Article written

  • on 07.10.2010
  • at 11:11 AM
  • by Staff

The tragic gold mining affair in Zamfara State 1

ZAMFARA (Nigeria) – The tragedy in Zamfara State is not only a resource curse but a wakeup call,’ writes Uche Igwe. Illegal minerals mining in Nigeria’s Zamfara State sheds light on the problems posed by extractive industries in developing countries.

While the revenue potential is huge, federal oversight has been weak and international support is ambiguous. More transparency is urgently needed so that the mistakes made in the Niger Delta are not repeated in Zamfara.

The discovery of natural resources worldwide ought to be a blessing. This is because when such natural resources are exploited, it is expected to bring in revenue to contribute to the development of local communities. However, in these communities in developing countries, the reverse is usually the case.

No single event illustrates this more than the recent tragic events in Zamfara State in northwestern Nigeria. It was supposed to be the World Environmental Day celebration on 5 June 2010 but the inhabitants of gold-bearing communities Anka and Bukkuyum and local governments in Zamfara State had a different fate in stock for them.

About 335 suspected cases of strange ailments were reported in several hospitals in the locality. It turned out that 163 lives were lost out of which 111 of them were children between the ages of five to ten years old.

Further investigations conducted by Doctors Without Borders, a French aid agency, led to the discovery of an epidemic due to lead poisoning. The epidemic wrought havoc among the communities involved in small-scale mining. Several questions remain unanswered as one examines what appears to have been an avoidable tragedy.

llegal mining: a multi-million dollar business in Nigeria

Nigeria is blessed with many commercial deposits of solid minerals, from tantalite to barite, limestone, bitumen and kaoline, to gold, and topaz. The quantity of the deposits in more than 500 locations across nine states in Nigeria suggests that the solid mineral sector, if well harnessed, will compete with the oil and gas sector in Nigeria.

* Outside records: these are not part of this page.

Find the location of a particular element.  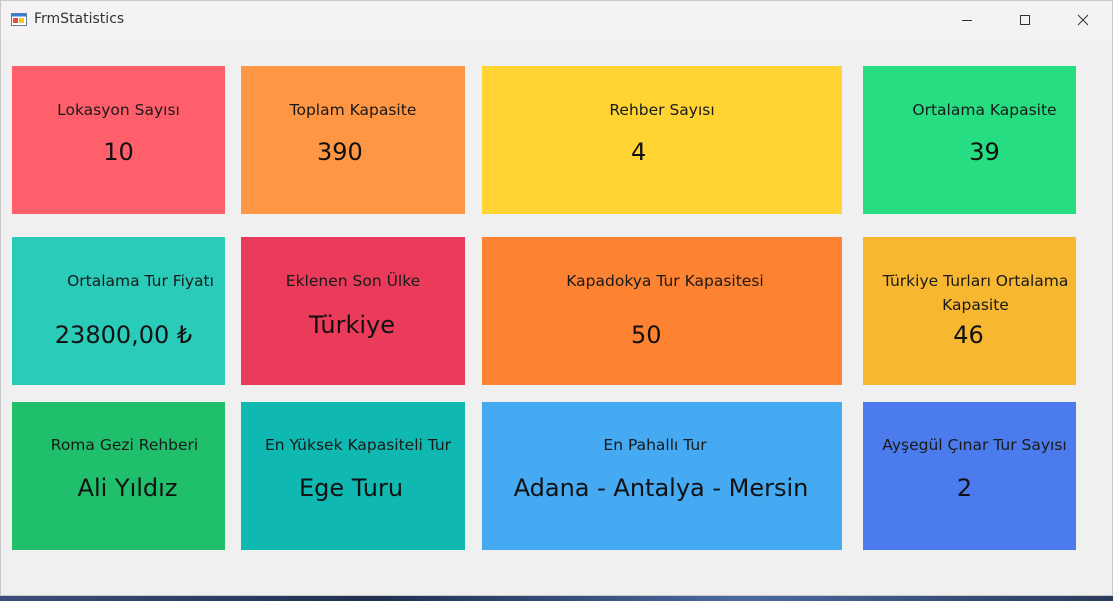

tile-aysegul-cinar-tour-count: Ayşegül Çınar Tur Sayısı 2 is located at coordinates (970, 476).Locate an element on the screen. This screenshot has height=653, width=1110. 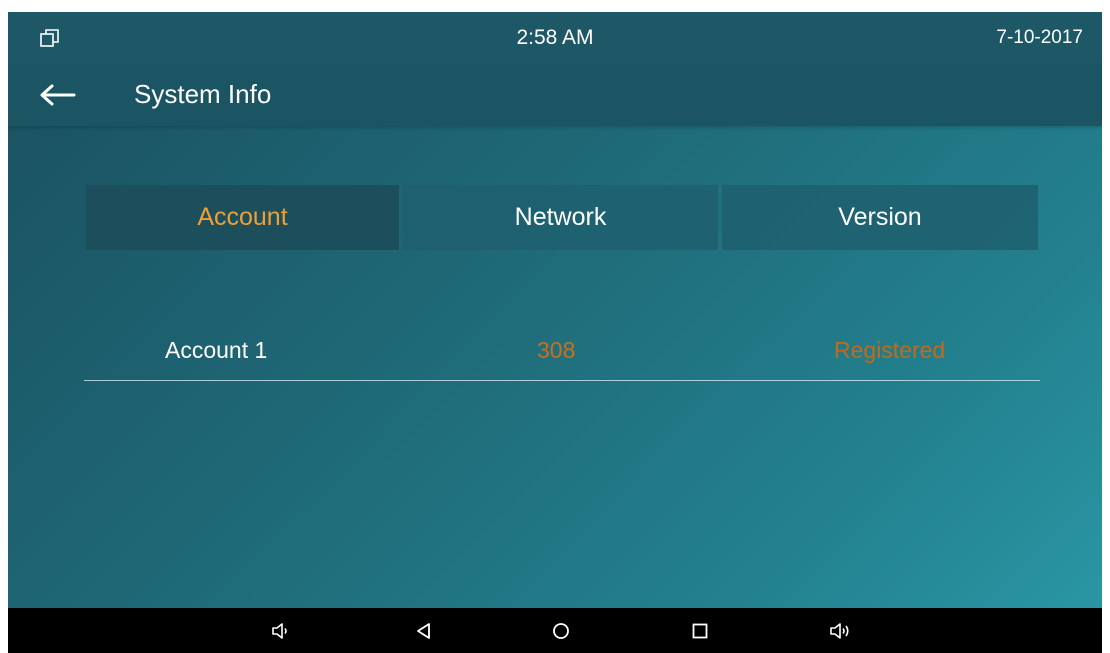
home-circle-icon is located at coordinates (561, 631).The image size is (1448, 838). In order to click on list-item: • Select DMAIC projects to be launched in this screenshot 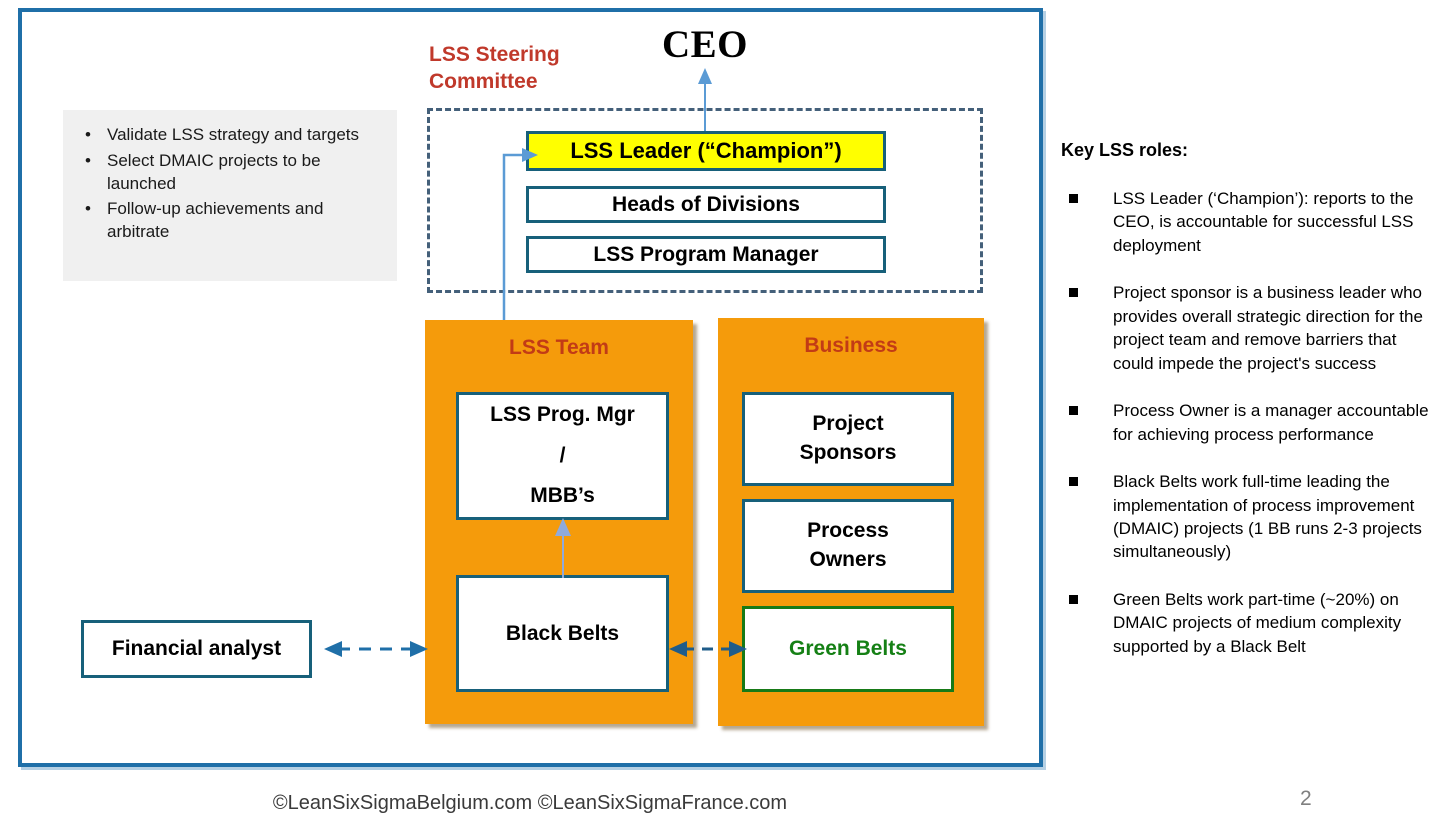, I will do `click(228, 173)`.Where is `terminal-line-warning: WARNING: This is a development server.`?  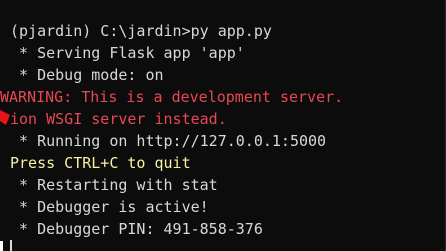
terminal-line-warning: WARNING: This is a development server. is located at coordinates (172, 97).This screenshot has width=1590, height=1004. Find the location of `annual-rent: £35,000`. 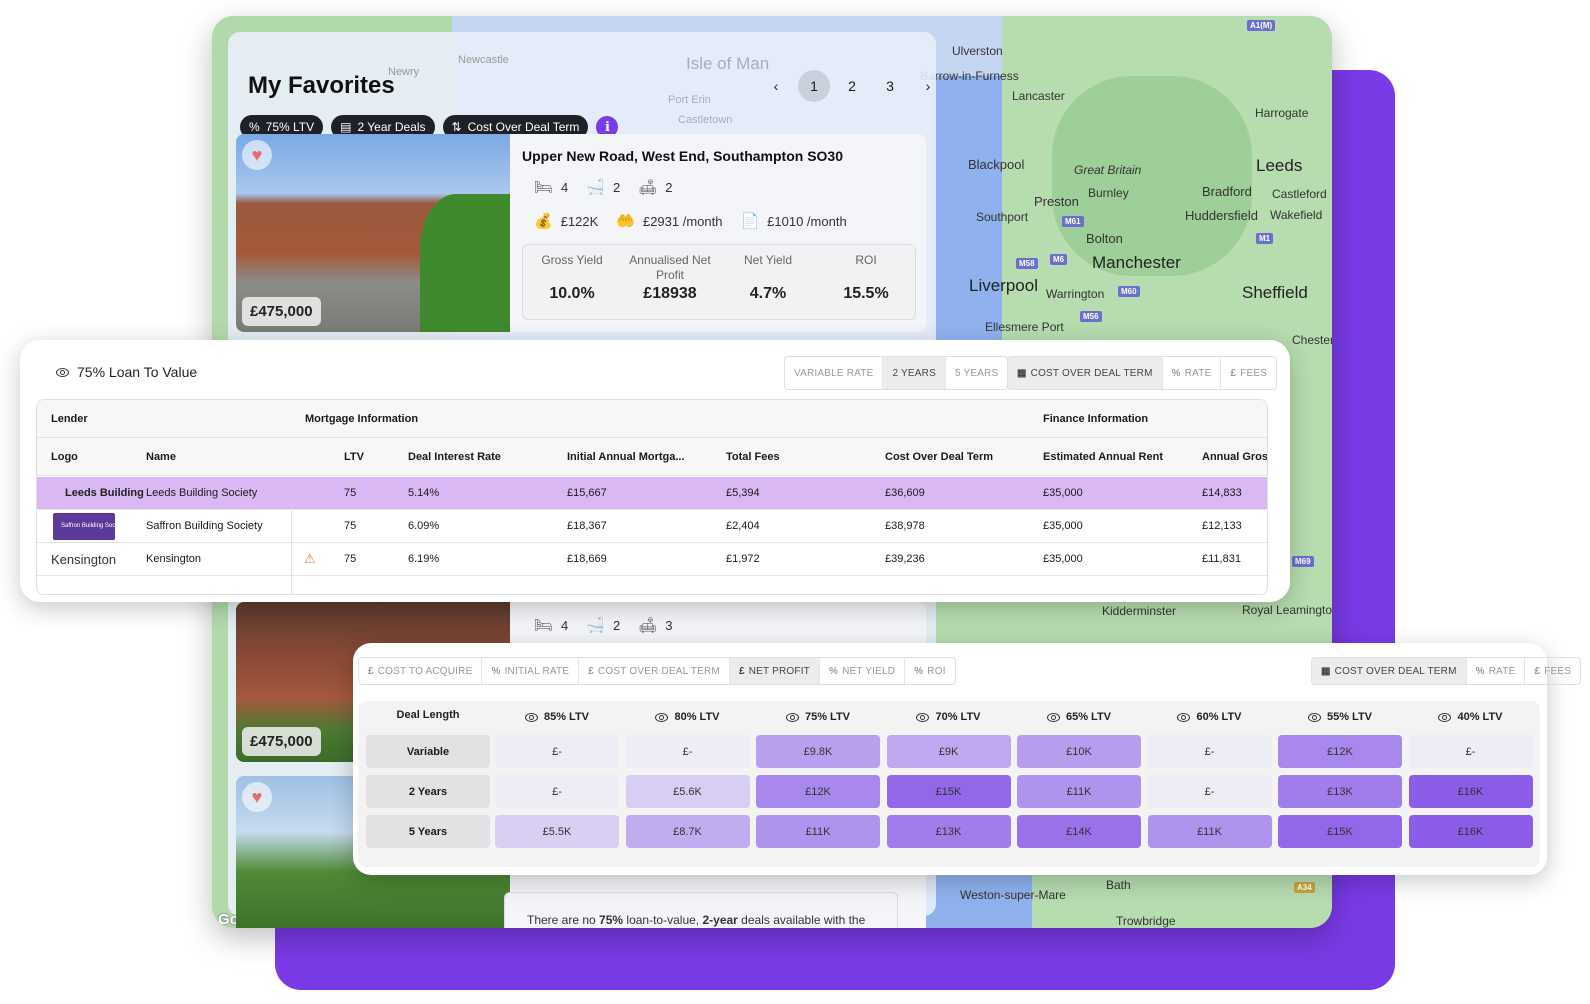

annual-rent: £35,000 is located at coordinates (1063, 526).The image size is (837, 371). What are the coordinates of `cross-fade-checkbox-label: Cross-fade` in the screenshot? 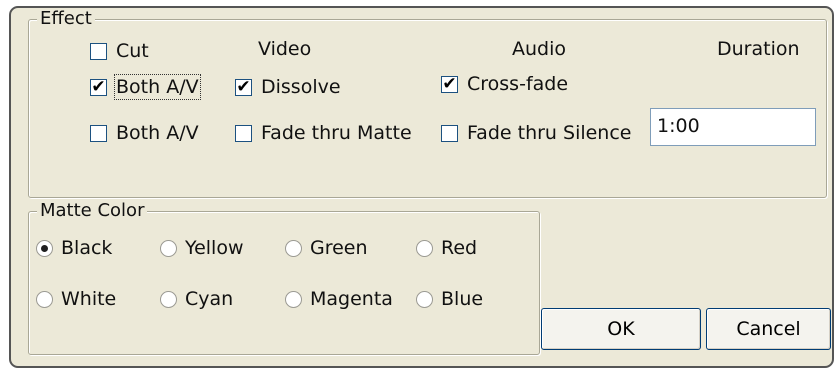 It's located at (518, 84).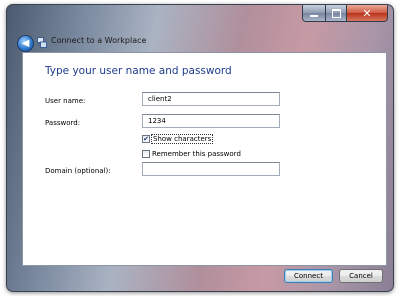  Describe the element at coordinates (211, 121) in the screenshot. I see `password-input: 1234` at that location.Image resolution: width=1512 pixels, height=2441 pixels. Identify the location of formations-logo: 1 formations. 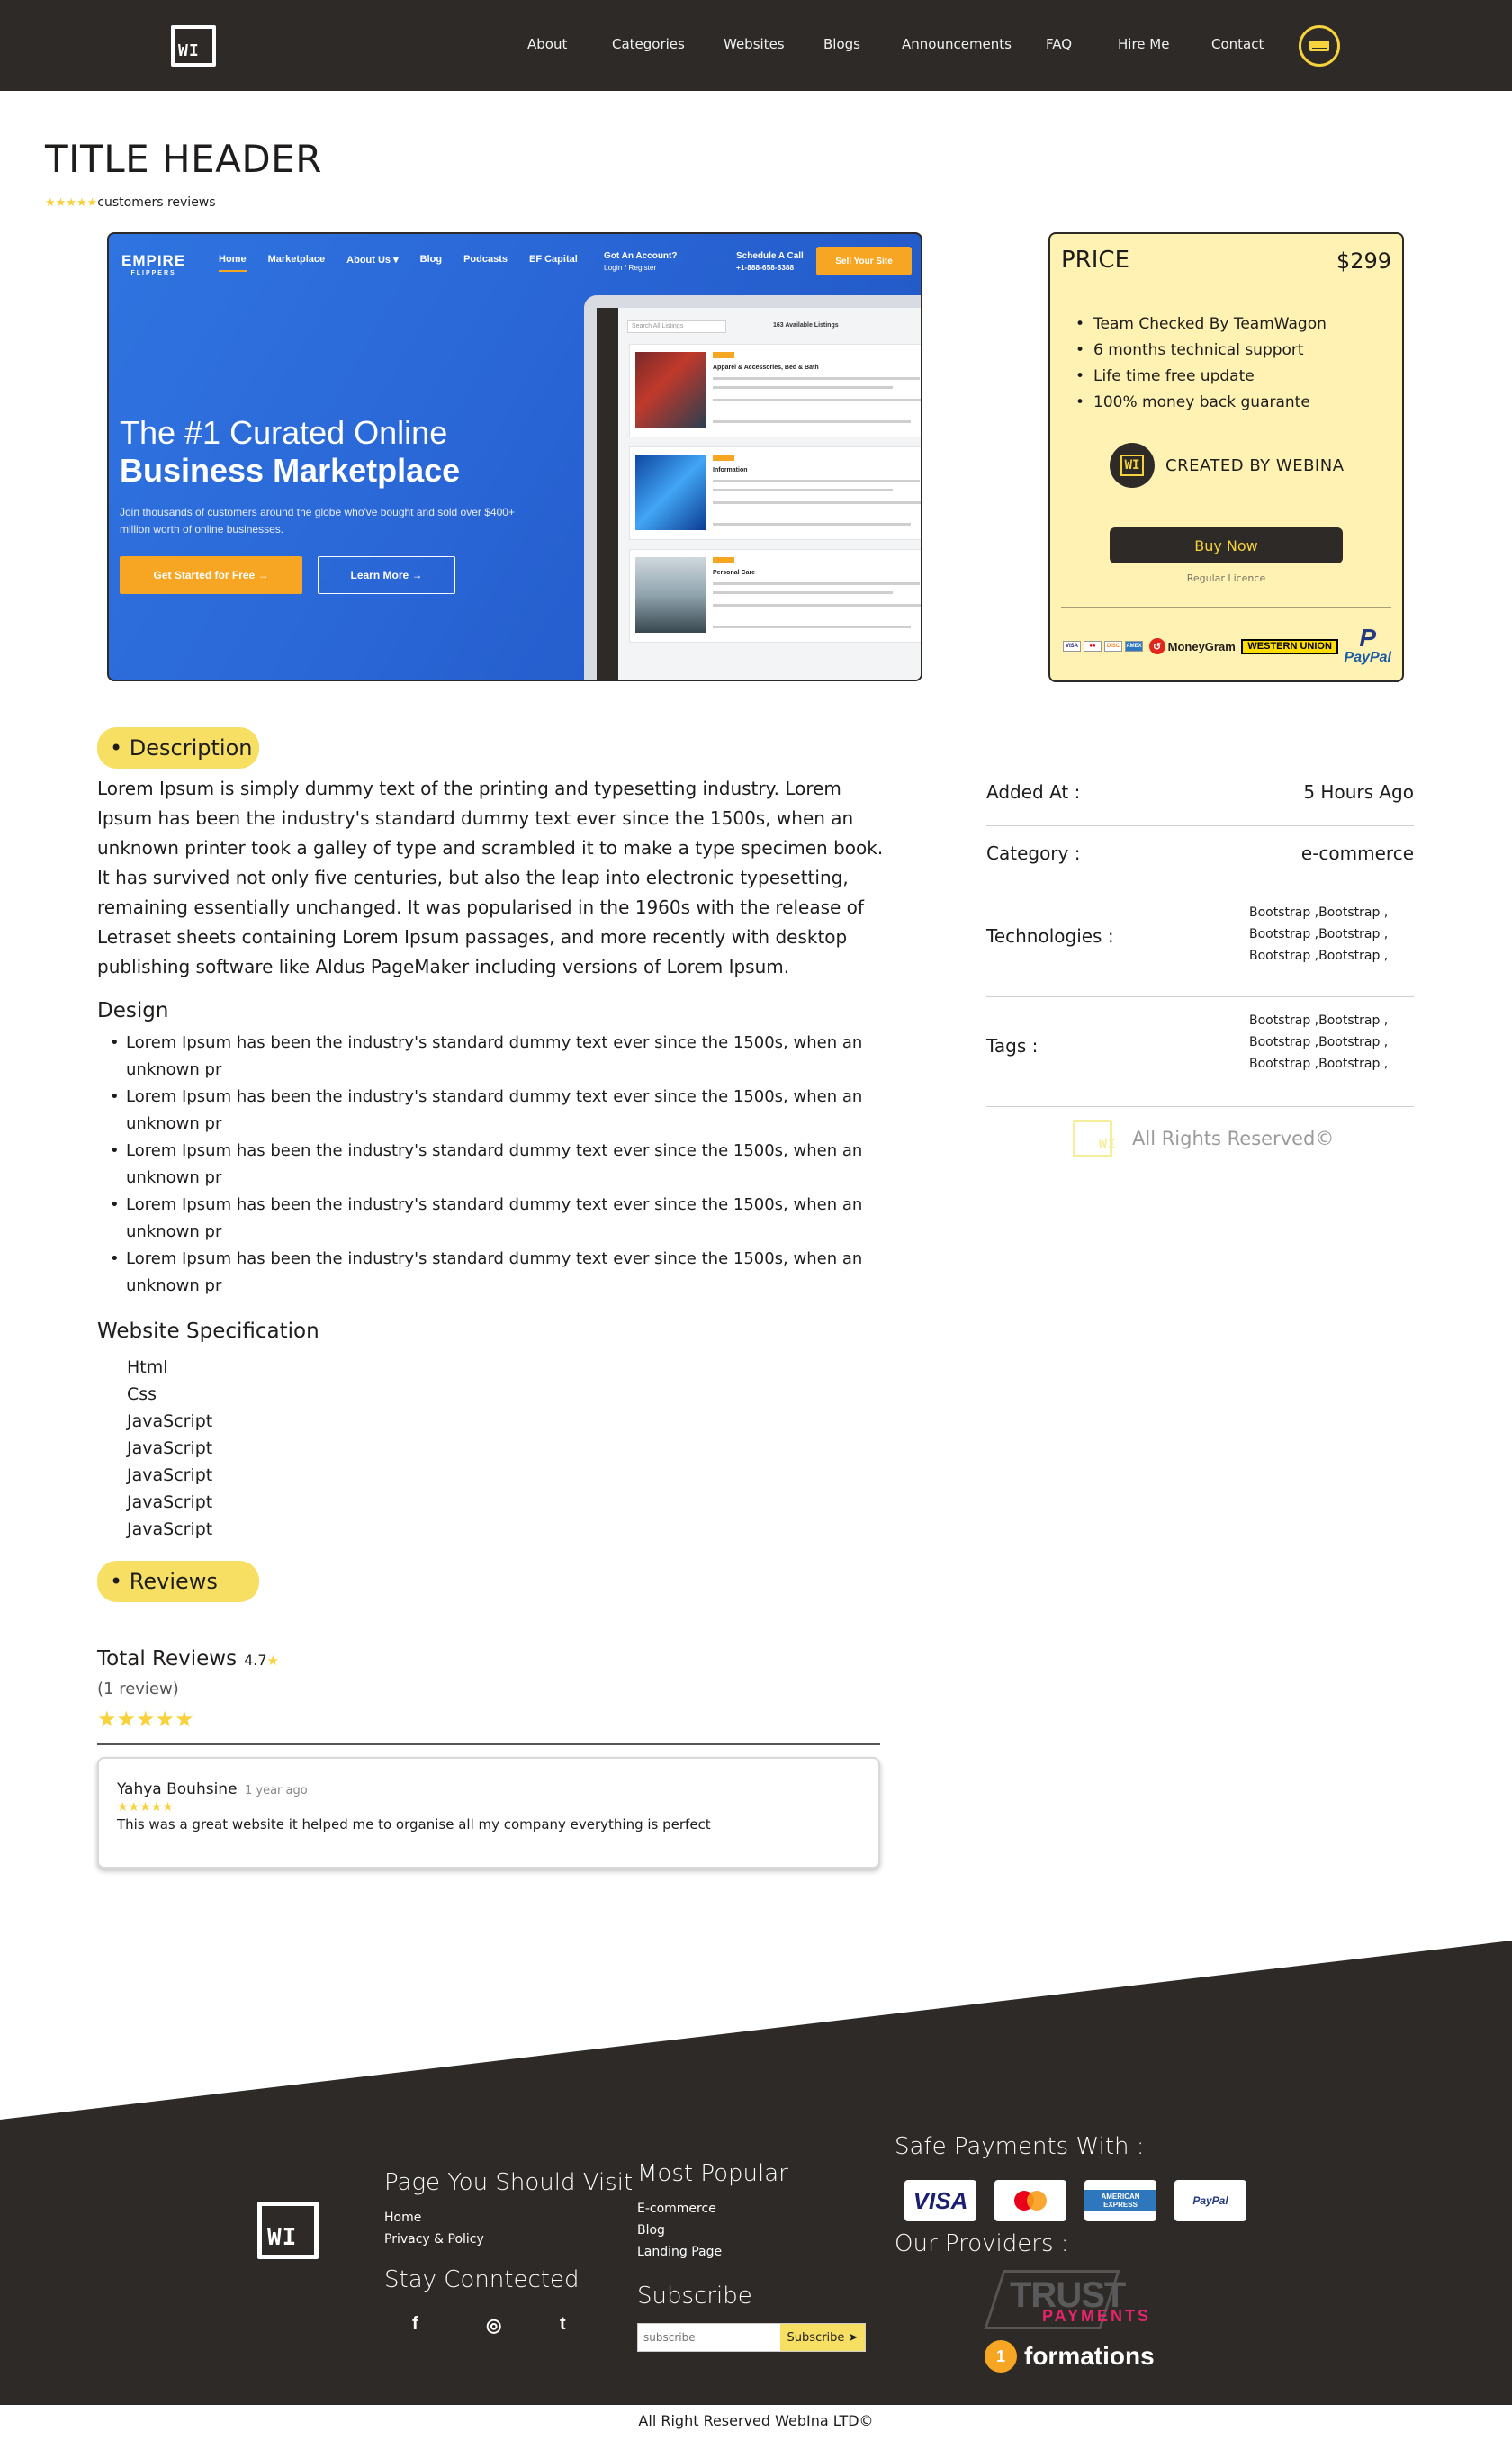
(1070, 2356).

However, most of the mining in Nigeria up until the present is carried out illegally. Illegal mining is a great menace in many of our communities. Indeed the gold deposits in Zamfara State and the tantalite deposits in Kogi State have all been mined illegally. It is usually done by a ‘cartel’ that just shows up in these communities and begins to cart away the minerals in collaboration with ignorant and vulnerable community members.

Some of the illegal mine traders are from South Asian countries, especially China, but they do not perpetrate these criminal actions without the collaboration of some locals. Beyond Zamfara, active illegal mining is going on in Oyo, Kogi, Jigawa, Plateau, Nassarawa and Kwara states today. If you visit the sites, they appear surreal and unconnected to Nigeria due to the beehive of activities occurring in these communities.

Environmental and health implicatios

The environmental implications of illegal mining are quite diverse. The first is that it destroys farmland and distorts the livelihood of agrarian communities. The trenches dug for these mining activities are abandoned after the mining is over. They therefore become death traps and easy entry points for devastating gully erosions.

As was in the case of the communities in Zamfara State, many of these mines are contaminated with impurities. In this case, gold ash was intermingled with deposits of lead. In a few cases, some of the impurities are even radioactive in nature. Ignorant community members therefore go to these mines and come in contact with contaminants.

An eyewitness account stated that reports of vomiting and stomach pain among children in Zamfara State began to come in a year ago. As is usual in most communities, deaths are attributed to one spirit or another. The death toll continued to rise until the blood samples of patients were taken abroad for adequate tests.